Limiti e critiche al concetto di sviluppo sostenibile
Il modello di sviluppo sostenibile proposto è minacciato d’altra parte dagli alti costi che esso comporta. La considerazione dell’ambiente come elemento condizionante le politiche economiche e di sviluppo causa infatti un incremento di costi notevole, visto che da uno sfruttamento incondizionato delle risorse si vuole passare ad uno sfruttamento delle risorse capace di consentirne il mantenimento e il recupero. Di fronte a questa realtà la posizione in cui si pongono gli Stati non è la medesima. In particolare, mentre gli Stati industrializzati (primi fra tutti quelli nordamericani e dell’Europa occidentale) riconoscono di aver privilegiato in passato un modello di sviluppo economico basato sul consumo sconsiderato delle risorse naturali, che ha consentito di raggiungere le attuali condizioni di industrializzazione, ma che è anche responsabile del deterioramento dell’ambiente nel suo complesso, e pretendono la diffusione di un sistema di sviluppo alternativo che contrapponga alla crescita economica l’integrazione della problematica ambientale nella definizione delle scelte di politica economica in senso lato (agricoltura, forestale, industriale, energetica, ecc.), i Paesi in via di sviluppo, non avvertendo alcuna responsabilità per la situazione attuale di degrado ambientale in quanto non l’hanno causata e in quanto ancor meno hanno usufruito dei benefici di un processo di sviluppo economico incondizionato che non li ha visti protagonisti, rivendicano a loro volta, e per quanto paradossale possa sembrare, una sorta di diritto all’inquinamento come riflesso del diritto allo sviluppo delle rispettive economie nazionali. Non a caso il Protocollo di Kyoto permette ai paesi in via di sviluppo la non adesione al protocollo stesso.

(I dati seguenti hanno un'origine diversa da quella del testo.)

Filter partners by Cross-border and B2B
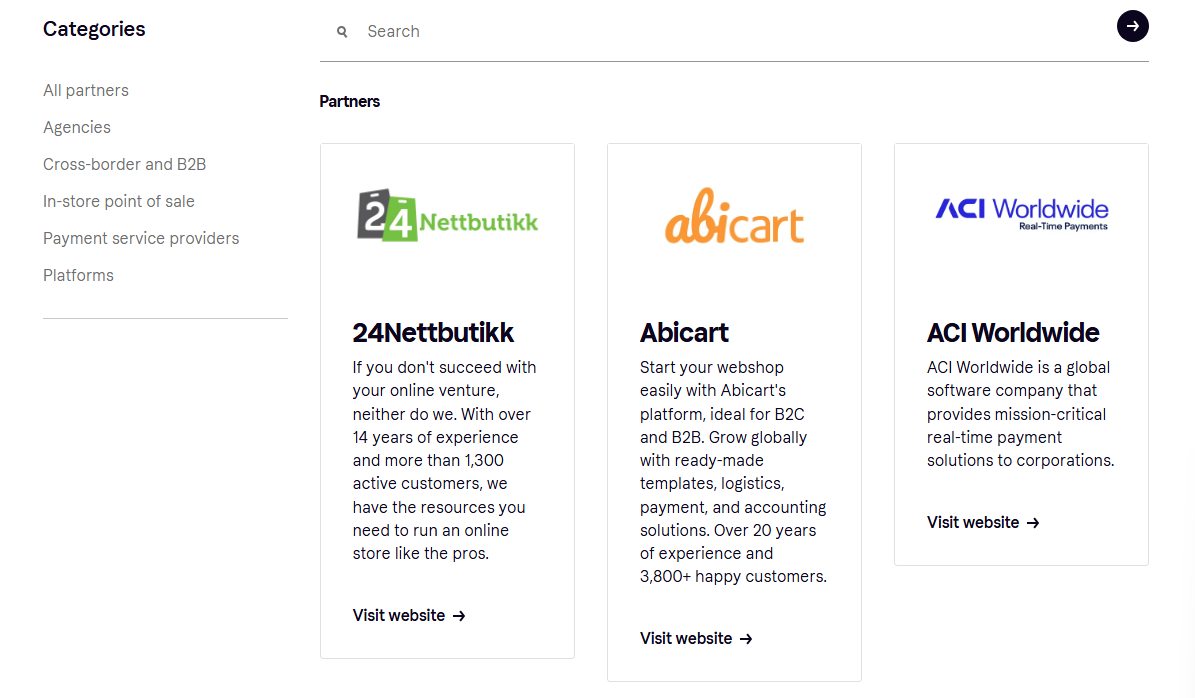(x=124, y=164)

Il concetto di Sviluppo sostenibile è aspramente criticato da Serge Latouche, Maurizio Pallante e dai movimenti facenti capo alla teoria della Decrescita. Essi ritengono impossibile pensare uno sviluppo economico basato sui continui incrementi di produzione di merci che sia anche in sintonia con la preservazione dell'ambiente. In particolare, ammoniscono i comportamenti delle società occidentali che, seguendo l'ottica dello sviluppo sostenibile, si trovano ora di fronte al paradossale problema di dover consumare più del necessario pur di non scalfire la crescita dell'economia di mercato, con conseguenti numerosi problemi ambientali: sovrasfruttamento delle risorse naturali, aumento dei rifiuti, mercificazione dei beni. Il tutto, a loro modo di vedere, non è quindi compatibile con la sostenibilità ambientale: ritengono lo sviluppo sostenibile una teoria superata, in ogni caso non più applicabile alle moderne economie.
Conclusione
Al termine di questo articolo vogliamo dare maggiore enfasi al fatto che la sostenibilità non è un concetto esclusivamente ambientale e che al contrario rappresenta l’unico modello socioeconomico che può consentire la sopravvivenza dell'uomo sul pianeta. L’ipotesi di un conflitto tra tutela dell’ambiente e sviluppo economico è di fatto contraddittoria, dato che senza l’uno non può esistere l’altro e visto anche che quello stesso sviluppo economico può avere implicazioni di carattere tecnologico e scientifico utili per la tutela dell’ambiente.